#### [Directions]
Collect every line in the records below that contains the word "dialog".

#### [Given information]
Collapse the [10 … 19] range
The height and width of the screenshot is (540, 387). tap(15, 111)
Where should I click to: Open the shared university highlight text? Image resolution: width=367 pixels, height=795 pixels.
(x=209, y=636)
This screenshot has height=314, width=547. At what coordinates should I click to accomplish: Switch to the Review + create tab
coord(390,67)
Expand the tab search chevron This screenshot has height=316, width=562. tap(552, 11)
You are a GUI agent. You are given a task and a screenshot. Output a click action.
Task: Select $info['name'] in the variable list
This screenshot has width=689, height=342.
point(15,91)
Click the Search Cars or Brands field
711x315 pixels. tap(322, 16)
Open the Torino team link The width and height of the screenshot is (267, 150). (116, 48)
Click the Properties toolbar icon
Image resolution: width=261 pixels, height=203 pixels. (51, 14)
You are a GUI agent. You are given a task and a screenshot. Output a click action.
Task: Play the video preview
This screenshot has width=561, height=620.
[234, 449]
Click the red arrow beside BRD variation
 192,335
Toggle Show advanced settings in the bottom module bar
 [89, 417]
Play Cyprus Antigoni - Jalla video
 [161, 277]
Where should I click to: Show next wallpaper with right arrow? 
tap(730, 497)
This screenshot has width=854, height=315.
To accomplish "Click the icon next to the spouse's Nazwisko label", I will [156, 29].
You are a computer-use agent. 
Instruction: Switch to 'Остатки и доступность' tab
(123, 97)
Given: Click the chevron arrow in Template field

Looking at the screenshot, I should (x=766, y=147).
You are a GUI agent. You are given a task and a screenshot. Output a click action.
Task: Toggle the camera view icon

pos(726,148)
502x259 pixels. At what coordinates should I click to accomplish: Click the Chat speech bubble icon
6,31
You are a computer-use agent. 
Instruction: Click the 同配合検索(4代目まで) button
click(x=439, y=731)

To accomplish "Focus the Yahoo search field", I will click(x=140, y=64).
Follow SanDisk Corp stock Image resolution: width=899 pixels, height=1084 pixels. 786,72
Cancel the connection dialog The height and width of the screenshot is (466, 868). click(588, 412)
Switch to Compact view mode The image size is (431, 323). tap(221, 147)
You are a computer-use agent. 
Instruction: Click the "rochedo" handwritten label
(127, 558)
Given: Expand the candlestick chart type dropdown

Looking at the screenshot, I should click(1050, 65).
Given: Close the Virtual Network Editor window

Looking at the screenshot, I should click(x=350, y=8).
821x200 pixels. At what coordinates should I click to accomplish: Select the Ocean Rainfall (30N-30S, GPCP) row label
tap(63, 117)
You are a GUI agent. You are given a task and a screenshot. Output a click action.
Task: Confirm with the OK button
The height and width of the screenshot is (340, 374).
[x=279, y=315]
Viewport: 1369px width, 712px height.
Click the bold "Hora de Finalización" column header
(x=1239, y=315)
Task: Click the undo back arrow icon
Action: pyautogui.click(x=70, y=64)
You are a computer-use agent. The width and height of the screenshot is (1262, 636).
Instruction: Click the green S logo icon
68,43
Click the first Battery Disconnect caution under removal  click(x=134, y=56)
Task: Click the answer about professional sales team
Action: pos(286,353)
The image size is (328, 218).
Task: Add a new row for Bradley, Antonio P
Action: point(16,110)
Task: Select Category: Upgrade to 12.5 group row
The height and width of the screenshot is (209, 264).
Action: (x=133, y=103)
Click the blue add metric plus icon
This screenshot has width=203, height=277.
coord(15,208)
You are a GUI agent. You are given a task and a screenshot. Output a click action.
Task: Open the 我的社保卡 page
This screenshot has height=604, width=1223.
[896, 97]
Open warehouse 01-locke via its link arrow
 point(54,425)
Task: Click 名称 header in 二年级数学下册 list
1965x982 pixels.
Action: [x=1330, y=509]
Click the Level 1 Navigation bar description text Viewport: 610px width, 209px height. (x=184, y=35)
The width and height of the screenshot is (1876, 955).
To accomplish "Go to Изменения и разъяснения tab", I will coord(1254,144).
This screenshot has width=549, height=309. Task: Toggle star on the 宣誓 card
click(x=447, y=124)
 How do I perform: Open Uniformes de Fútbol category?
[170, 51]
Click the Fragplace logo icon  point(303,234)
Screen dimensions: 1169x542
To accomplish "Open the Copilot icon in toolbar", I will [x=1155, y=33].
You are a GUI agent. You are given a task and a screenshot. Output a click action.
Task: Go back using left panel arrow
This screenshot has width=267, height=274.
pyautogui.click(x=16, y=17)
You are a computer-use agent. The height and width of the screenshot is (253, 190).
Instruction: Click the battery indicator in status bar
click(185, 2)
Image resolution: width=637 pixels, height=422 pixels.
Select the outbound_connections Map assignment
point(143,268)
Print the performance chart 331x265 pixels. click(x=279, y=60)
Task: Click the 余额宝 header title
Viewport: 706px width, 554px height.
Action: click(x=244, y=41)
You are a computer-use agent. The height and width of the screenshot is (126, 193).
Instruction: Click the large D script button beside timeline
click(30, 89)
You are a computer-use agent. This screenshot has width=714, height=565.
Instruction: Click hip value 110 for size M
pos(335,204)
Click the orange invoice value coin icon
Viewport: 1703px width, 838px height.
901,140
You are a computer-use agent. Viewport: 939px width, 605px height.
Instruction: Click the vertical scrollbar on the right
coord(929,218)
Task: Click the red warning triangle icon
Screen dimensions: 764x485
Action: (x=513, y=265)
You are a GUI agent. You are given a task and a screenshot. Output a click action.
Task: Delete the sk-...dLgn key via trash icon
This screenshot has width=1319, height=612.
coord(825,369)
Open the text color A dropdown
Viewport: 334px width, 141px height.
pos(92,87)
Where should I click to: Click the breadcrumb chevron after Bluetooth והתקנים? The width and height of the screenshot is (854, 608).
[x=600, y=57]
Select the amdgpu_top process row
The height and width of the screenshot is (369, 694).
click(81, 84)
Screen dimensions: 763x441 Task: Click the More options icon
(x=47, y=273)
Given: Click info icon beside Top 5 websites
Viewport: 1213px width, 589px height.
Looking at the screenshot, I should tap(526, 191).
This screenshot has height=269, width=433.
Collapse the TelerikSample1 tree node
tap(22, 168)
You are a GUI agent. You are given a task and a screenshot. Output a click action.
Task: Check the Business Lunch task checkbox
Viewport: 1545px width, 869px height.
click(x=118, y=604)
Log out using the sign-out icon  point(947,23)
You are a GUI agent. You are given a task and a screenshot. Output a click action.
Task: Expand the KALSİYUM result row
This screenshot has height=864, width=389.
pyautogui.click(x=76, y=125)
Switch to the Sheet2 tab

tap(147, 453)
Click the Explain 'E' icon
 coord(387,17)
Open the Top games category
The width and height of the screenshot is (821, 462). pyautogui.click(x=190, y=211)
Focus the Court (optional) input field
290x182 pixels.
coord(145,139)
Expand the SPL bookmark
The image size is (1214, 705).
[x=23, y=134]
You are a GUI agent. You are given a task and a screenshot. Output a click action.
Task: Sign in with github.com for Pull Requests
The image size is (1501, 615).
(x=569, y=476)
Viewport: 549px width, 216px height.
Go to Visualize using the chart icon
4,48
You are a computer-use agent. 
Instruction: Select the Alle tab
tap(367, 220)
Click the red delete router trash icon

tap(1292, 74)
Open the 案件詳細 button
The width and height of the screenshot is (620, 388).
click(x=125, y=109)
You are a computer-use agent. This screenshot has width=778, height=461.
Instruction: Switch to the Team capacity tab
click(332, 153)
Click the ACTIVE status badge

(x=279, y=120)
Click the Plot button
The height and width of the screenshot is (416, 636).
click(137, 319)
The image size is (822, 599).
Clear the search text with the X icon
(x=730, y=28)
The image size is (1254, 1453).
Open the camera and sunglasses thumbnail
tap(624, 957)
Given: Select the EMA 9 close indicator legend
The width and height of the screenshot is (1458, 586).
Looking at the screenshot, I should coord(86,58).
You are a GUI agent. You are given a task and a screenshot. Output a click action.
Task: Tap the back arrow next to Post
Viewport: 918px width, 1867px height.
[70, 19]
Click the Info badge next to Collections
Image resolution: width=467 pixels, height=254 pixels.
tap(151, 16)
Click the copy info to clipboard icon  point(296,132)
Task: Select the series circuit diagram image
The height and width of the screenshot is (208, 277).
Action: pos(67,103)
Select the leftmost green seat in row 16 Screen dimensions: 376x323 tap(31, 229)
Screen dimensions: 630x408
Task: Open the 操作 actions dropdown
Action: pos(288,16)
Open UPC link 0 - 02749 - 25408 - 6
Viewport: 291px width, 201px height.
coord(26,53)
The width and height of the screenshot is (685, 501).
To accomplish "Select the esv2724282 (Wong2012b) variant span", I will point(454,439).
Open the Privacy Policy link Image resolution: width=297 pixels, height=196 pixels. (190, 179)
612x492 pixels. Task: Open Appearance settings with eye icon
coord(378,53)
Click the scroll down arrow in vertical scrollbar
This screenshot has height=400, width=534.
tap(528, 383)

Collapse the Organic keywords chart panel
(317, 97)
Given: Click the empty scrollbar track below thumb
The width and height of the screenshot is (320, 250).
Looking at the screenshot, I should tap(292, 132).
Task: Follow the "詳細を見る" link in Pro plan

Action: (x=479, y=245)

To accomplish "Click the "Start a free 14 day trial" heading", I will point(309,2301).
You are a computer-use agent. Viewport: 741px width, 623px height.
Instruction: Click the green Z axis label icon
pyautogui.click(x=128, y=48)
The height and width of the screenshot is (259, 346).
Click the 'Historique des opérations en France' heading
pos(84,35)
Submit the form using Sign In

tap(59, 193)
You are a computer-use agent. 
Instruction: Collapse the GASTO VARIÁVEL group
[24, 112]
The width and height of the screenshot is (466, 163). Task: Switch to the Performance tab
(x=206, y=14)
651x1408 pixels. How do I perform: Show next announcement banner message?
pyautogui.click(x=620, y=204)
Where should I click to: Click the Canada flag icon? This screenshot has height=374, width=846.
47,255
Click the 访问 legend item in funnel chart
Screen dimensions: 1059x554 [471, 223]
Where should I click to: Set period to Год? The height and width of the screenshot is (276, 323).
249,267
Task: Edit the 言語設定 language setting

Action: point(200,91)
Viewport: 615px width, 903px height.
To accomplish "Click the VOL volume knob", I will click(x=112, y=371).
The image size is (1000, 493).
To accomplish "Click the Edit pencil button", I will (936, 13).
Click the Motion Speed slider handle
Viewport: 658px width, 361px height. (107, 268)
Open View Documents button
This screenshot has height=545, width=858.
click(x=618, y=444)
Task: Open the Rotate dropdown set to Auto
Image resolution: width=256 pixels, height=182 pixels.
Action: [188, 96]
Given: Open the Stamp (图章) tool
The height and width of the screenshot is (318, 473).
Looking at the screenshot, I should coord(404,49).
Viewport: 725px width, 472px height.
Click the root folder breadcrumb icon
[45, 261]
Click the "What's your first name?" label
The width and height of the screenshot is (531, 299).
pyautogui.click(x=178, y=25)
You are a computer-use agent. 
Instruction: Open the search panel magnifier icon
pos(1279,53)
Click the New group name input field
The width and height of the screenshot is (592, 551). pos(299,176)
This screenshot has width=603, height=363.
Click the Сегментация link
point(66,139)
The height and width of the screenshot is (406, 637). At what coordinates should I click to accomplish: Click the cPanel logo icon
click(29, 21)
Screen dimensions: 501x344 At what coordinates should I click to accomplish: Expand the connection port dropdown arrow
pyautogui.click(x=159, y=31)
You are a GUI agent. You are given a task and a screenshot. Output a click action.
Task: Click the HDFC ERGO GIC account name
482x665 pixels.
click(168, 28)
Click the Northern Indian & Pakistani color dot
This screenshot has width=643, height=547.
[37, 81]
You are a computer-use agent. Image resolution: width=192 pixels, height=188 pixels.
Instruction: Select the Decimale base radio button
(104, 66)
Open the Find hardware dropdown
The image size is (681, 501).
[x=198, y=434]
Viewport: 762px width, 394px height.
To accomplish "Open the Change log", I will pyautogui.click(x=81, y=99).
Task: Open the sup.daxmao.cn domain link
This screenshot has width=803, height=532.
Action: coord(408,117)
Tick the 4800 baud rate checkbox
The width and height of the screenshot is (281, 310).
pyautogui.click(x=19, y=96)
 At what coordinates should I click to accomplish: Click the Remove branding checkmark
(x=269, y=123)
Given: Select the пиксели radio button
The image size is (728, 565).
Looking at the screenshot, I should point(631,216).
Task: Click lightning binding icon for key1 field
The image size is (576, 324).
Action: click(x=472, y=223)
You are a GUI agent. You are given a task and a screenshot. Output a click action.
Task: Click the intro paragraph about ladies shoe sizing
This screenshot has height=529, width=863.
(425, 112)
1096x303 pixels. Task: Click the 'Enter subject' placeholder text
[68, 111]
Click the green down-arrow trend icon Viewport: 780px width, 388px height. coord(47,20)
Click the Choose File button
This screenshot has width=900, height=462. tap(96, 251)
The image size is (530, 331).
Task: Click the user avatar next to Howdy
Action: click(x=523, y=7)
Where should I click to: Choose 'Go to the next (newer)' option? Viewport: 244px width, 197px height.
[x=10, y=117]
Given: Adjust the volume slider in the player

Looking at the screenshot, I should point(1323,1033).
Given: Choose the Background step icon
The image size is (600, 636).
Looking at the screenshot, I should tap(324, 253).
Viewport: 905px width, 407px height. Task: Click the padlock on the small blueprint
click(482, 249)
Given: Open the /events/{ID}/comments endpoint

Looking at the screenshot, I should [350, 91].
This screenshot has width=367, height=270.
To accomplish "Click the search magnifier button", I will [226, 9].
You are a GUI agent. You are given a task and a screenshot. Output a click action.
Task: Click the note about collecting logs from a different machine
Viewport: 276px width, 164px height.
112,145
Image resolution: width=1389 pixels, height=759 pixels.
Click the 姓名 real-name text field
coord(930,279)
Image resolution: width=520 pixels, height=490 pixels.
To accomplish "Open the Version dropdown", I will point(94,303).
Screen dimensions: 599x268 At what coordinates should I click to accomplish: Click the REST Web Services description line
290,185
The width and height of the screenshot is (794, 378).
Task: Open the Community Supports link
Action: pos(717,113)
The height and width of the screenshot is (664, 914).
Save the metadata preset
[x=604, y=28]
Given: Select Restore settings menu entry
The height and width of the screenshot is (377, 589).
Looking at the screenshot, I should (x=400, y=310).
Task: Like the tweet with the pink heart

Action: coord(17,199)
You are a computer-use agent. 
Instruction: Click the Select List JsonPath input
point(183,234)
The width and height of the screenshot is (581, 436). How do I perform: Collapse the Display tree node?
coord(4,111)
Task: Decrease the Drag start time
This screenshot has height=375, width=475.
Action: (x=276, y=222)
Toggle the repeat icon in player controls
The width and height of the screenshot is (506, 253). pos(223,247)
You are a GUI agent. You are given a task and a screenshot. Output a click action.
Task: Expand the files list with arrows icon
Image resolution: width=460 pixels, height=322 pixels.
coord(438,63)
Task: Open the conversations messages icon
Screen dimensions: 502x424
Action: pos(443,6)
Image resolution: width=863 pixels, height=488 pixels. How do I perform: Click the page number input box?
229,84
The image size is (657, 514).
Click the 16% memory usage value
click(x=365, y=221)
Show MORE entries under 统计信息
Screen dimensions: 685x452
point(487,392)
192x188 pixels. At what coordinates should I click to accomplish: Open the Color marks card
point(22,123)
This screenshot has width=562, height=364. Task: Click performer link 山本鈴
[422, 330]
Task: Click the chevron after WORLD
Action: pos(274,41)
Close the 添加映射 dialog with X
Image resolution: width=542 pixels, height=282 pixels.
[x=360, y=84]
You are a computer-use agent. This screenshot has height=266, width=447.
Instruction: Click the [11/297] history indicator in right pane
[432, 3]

#### [Task solution]
Cancel the connection dialog The height and width of the screenshot is (466, 868). click(588, 412)
Close the 添加映射 dialog with X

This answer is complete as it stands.